Filing Cabinet of the Damned

Monday, April 18, 2005

Mary Sue, Mary Sue, Pretty Pretty Pretty Mary Sue

Mary Sue has been bothering me lately. And I want to throw her under a bus.

You may not recognize the name, but you recognize the type. That most annoying of characters.

Who is she? She’s easy to spot. She's the idealized stand-in for the author of the story. The naked fantasy figure.

The name came from a Star Trek fan fiction story written back in yonder days. The character of “Lieutenant Mary Sue” arrives on the Starship Enterprise, and is so beautiful, brilliant, and so forth that she not only saves the day, but one (or more, I’m not sure) of the regular Trek menfolk fall madly in love with her.

Badly-written “fan fiction” is jammed with Mary Sues, as you’d expect. What’s worse is when published fiction is marred by these authorial stand-ins. Just thinking about them makes my eyes roll back in my head.

The biggest Mary Sue producer in comicdom who leaps to mind is Matt Wagner.

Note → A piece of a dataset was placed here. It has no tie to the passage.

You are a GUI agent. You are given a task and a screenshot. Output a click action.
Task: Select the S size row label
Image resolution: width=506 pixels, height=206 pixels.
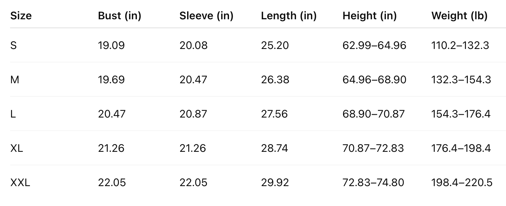[13, 45]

Take, for example, his character Grendel. Grendel was a prodigy, gifted with superhuman intelligence and physical grace. He becomes a world-class fencer in his teens, seethes with resentment at the idiots around him, is seduced by an older woman (who promptly dies), and in his late teens/early twenties, he becomes a best-selling novelist of great artistic merit in his public face as "Hunter Rose" and a masked crimelord known as "Grendel."

If this isn’t a teenage boy’s id splashed on paper, I don’t know what is. Wish fulfillment doesn’t get a lot more naked.

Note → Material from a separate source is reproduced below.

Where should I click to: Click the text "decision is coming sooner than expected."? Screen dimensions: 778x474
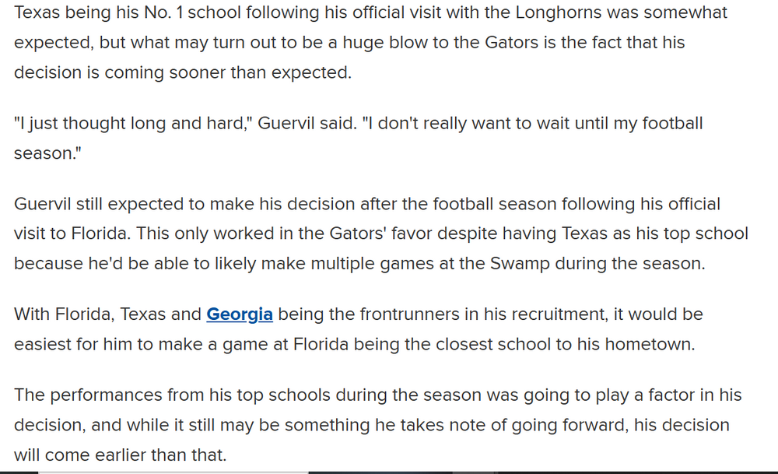(183, 72)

To his credit, Wagner took this teenage daydream character and transformed the Grendel story into something much, much more interesting. Hunter Rose died in his first story, and the subsequent Grendel stories were about different folks. It went from a Mary Sue story to a damn fine series.

Then there’s Wagner’s Mage. Perhaps Mage also evolved, but I just couldn’t read it long enough to find out. I opened the first collection of the first series and couldn’t take it.

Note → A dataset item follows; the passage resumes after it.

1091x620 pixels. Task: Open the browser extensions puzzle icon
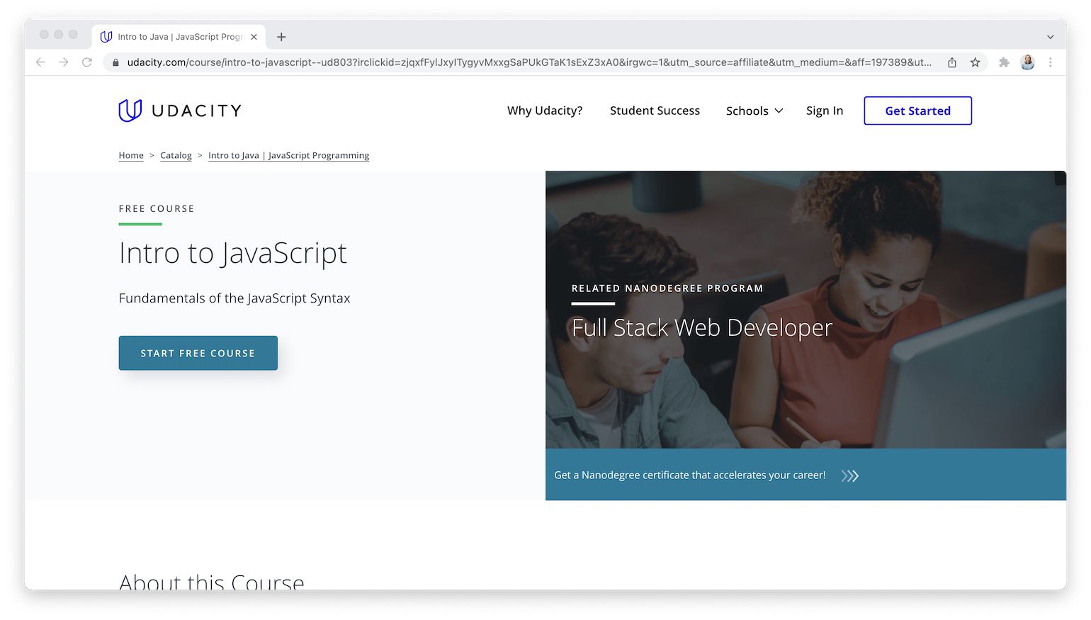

The protagonist, Kevin Matchstick, begins as a regular guy. For no readily apparent reason, in the beginning of the first issue, he sits on a stoop and begins answering personal questions to another guy sitting on the stoop. The answers are standard-issue “I’m alone and nobody gets me” horsecrap, that watered-down Byronic self-pitying wanna-be-sensitive-tough-guy knucklehead stuff common among those who consider themselves intelligent because they read the occasional book, get their feelings hurt sometimes, and wear their hair funny.

I put the book down and walked away. Hunter Rose died right away and was replaced by more nuanced characters. Kevin Matchstick is still stomping around the pages of Mage, swinging his magic baseball bat and probably still acting the watered-down Byronic self-pitying wanna-be-sensitive-tough-guy knucklehead. No, thank you.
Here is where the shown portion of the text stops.